§ **REQUIREMENT**
Could you copy out the entries verbatim, from the first line down to and including the line containing "[x=380, y=305]"?

-- -- --

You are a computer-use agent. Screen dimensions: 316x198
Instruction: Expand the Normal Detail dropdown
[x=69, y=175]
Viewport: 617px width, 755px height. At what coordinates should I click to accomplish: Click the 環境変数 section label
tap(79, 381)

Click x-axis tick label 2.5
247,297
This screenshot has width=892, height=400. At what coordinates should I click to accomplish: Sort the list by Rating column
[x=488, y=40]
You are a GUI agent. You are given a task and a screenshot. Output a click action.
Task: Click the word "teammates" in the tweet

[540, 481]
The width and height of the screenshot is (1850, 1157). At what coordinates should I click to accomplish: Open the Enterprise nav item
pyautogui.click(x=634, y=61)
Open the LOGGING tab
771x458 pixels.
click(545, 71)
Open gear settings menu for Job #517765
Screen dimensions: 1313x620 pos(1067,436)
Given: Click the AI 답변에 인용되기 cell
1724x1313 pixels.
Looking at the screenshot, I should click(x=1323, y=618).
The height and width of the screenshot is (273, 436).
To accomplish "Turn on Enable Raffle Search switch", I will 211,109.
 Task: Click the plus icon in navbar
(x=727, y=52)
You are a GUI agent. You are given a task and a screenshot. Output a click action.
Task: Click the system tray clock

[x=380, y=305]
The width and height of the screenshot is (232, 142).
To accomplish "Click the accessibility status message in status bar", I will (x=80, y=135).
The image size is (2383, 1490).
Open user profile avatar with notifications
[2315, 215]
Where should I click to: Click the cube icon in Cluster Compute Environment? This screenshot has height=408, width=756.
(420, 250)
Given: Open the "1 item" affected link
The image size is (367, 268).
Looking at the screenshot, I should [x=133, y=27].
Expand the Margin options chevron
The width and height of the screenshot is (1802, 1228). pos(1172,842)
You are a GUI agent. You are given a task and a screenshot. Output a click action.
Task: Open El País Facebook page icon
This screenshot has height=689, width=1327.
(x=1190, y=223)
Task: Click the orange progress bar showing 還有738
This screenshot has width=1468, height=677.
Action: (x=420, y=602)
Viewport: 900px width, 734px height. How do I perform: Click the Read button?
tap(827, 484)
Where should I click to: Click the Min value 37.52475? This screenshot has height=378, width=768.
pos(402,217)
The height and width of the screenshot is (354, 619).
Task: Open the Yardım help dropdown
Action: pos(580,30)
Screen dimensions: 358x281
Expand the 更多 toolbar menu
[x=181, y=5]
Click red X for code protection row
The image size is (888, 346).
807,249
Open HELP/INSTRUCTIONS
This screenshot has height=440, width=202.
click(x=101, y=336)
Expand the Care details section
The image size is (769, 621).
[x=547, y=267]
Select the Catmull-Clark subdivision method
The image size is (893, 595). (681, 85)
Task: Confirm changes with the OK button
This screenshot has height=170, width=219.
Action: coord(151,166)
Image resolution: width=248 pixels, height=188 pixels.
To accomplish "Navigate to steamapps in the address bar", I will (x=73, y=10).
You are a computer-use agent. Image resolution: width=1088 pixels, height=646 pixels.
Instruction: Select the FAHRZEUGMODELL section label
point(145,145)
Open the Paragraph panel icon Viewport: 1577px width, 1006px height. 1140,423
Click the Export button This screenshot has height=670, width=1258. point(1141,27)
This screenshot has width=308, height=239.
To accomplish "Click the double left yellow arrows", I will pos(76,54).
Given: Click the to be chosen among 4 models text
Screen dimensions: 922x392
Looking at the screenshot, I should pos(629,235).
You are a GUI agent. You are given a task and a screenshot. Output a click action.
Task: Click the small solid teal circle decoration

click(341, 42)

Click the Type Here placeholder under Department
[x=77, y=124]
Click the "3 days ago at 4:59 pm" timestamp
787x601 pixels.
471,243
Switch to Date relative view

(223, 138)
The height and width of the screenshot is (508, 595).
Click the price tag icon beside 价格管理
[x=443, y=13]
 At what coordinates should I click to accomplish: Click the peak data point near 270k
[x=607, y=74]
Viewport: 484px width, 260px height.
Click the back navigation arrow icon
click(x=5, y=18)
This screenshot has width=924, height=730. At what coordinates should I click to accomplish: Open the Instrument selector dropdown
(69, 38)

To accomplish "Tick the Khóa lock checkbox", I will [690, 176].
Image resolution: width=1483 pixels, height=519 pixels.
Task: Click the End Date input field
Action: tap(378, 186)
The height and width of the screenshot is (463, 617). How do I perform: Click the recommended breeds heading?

-- -- --

§ **CORRECT ANSWER**
You are a computer-use agent. Screen dimensions: 316x198
Instruction: Expand the Normal Detail dropdown
[x=69, y=175]
Viewport: 617px width, 755px height. At what coordinates should I click to accomplish: Click the 環境変数 section label
tap(79, 381)

Click x-axis tick label 2.5
247,297
This screenshot has width=892, height=400. At what coordinates should I click to accomplish: Sort the list by Rating column
[x=488, y=40]
You are a GUI agent. You are given a task and a screenshot. Output a click action.
Task: Click the word "teammates" in the tweet

[540, 481]
The width and height of the screenshot is (1850, 1157). At what coordinates should I click to accomplish: Open the Enterprise nav item
pyautogui.click(x=634, y=61)
Open the LOGGING tab
771x458 pixels.
click(545, 71)
Open gear settings menu for Job #517765
Screen dimensions: 1313x620 pos(1067,436)
Given: Click the AI 답변에 인용되기 cell
1724x1313 pixels.
Looking at the screenshot, I should click(x=1323, y=618).
The height and width of the screenshot is (273, 436).
To accomplish "Turn on Enable Raffle Search switch", I will 211,109.
 Task: Click the plus icon in navbar
(x=727, y=52)
You are a GUI agent. You are given a task and a screenshot. Output a click action.
Task: Click the system tray clock

[x=380, y=305]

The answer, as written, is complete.